== Text passage ==

Some Dallas Independent School District (DISD) trustees spoke out against a Texas voucher bill at a school board meeting last week, telling community members to reach out to their state representatives and voice opposition to school choice.

If enacted, the bill would allow taxpayer money to help parents pay for private education or homeschooling.

Senate Bill 8 includes language that empowers parents to “direct the moral and religious training of the parent’s child” and “make decisions concerning the child’s education.”

The proposed legislation further details processes whereby parents can review lesson materials and file complaints against school districts. It also reduces the amount of time spent on education involving gender or LGBTQ issues.

The bill would give students who leave a public school system and go to either a private school or homeschool $8,000 of taxpayer money via an educational savings account that can be spent on tuition and class materials, including textbooks.

Those already students enrolled in a private school would not be eligible.

In addition, school districts with fewer than 20,000 students would get $10,000 to make up for lost state funding for each student the district loses for the first two years after the student unenrolls.

Trustee Maxie Johnson said at Thursday’s meeting that he would charter a bus to go to the state capitol on April 4 to protest the bill.

== Material ==
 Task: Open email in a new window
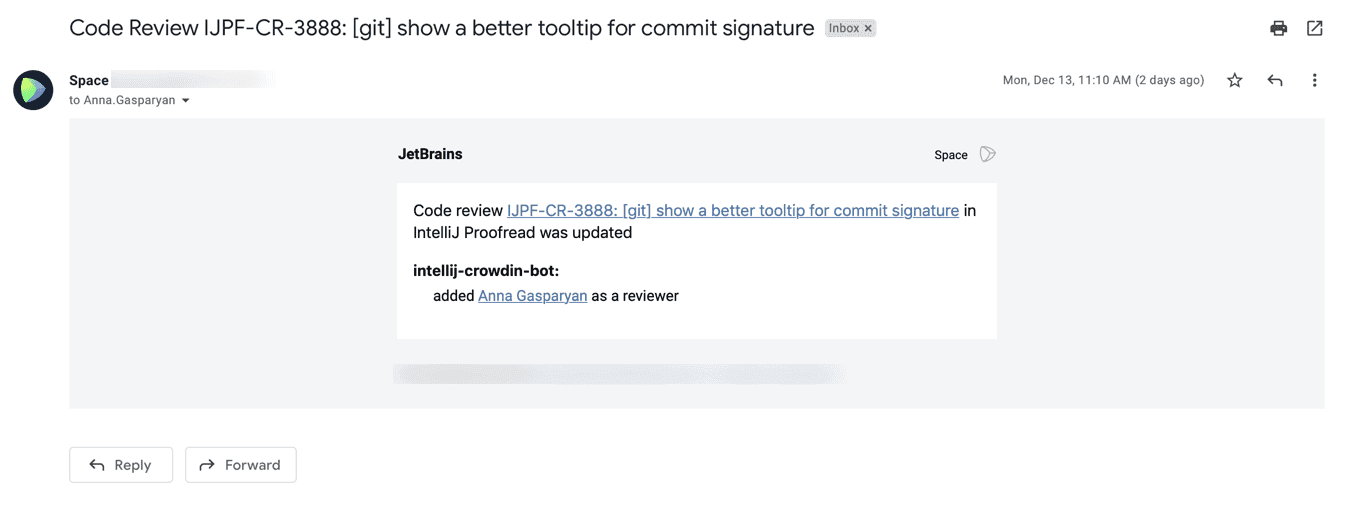[1315, 28]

== To-do list ==
1. Quote the passage about the Texas voucher bill word for word, beginning at the words "The proposed legislation" and stopping after "not be eligible.".
2. Write what comes next in the passage about the Dallas trustees and the Texas voucher bill, starting after its final sentence.

== Responses to the tasks ==
1.
The proposed legislation further details processes whereby parents can review lesson materials and file complaints against school districts. It also reduces the amount of time spent on education involving gender or LGBTQ issues.

The bill would give students who leave a public school system and go to either a private school or homeschool $8,000 of taxpayer money via an educational savings account that can be spent on tuition and class materials, including textbooks.

Those already students enrolled in a private school would not be eligible.

2.
Johnson claimed that most of the people supporting the bill are those who can already afford private education.

“If you can afford your kids’ education, why would you try to take money from public schools to give to private schools?” he asked during the meeting.

State Sen. Brandon Creighton (R-Conroe), who authored the bill, said Wednesday, according to AXIOS, that the educational savings account would not affect public schools.

“There’s no offense meant toward our public schools,” Creighton said, according to AXIOS. “We’re talking about our Texas parents, our moms and dads and their kids, and the expectations for them for the best education, the best life, the best opportunities they can achieve.”

In Texas, state funding of education is tied to the individual student in any given district. The taxpayer money essentially follows the student to the school system that is actually educating them.

Trustee Dustin Marshall said the bill would very likely pass in the state Senate.

“It’s going to upend the public education system in Texas,” he claimed, advising community members to contact their state senators. “It does matter.”

Trustee Camile White echoed Marshall’s comment, stating, “We need our public schools because I don’t think they have our best interests at heart here.”

The trustees’ opposition to school choice comes at a time when DISD has been struggling to provide acceptable student outcomes, despite the hard work of its dedicated teachers. Additionally, both Dallas and DISD have been steadily losing residents, even as the surrounding municipalities and their school systems are growing.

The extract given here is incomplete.